The Chant of Jimmie Blacksmith, by Thomas Kennealy, was shortlisted for the Booker prize, I think in 1972, when it was published. I saw it on my library’s shelf, and brought it home. I confess I’ve not read anything else of his. I’m not sure if I will read anything more.
I am ambivalent about it… not because he uses the voices of black people, in particular Jimmie himself, but because of the way he interprets the throughts, feeling and motivations of this young man born of a black mother and a white father. Jimmie is initiated in the ritual way of his tribe, but after that, he endeavours to shed his black heritage and become ‘white’, marrying a white woman, having children with her, and owning a few acres of land. He becomes the protege of H. J. Neville, the Methodist missionary, who suggests he marry white, so his children and grandchildren will be ‘scarcely black at all.’ And so begins Jimmie’s descent into the slaughter that turns him and his half-brother Mort into outlaws. I won’t attempt to describe these events, except to say that the slaughter scenes are very hard to read, with Jimmie seeing himself as taking ‘necessary casualties of a war regally undertaken’ and enjoying ‘this possession and being possessed’.
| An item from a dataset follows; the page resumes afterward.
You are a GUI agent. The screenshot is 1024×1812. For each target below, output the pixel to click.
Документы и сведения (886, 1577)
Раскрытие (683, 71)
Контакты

For me, the second part of the story, the outlawed blacks’ flight from arrest and punishment, is a more satisfying read. Their survival in the bush for three months, with periodic raids and thefts, is remarkable and the plot flows well. And the author allows Jimmie and Mort to feel some remorse and a desire for atonement, partly because of the gentle truthtelling of McCreadie, the elderly schoolteacher they have taken as hostage, but end up nursing and eventually carrying as he grows increasingly frail and asthmatic.
But still, throughout the book, I resist Kenneally’s voicing of the thoughts of these people. Again and again, I get the feeling he is putting words in their heads and mouths. Even Gilda, the young, simple, uneducated white girl he marries, is given thoughts and words that seem too sophisticated.
This perception made me think about Patrick White’s writing. I have started re-reading Voss, and in the first few pages, am struck by White’s masterly evocation of the subtle and complex thoughts and feelings of the characters through brief gestures and images. For instance, Laura, the niece of the Bonners who live in a substantial stone house outside Sydney (the setting is 19th century), responds to a servant girl’s suggestion:
“‘No, Rose,’ said the girl, her mistress, so firmly at last that her shoe thumped against her petticoats, set them sawing at one another, and the still skirt, of a deep, lustrous blue, added several syllables to her decision.”
How brilliant is that?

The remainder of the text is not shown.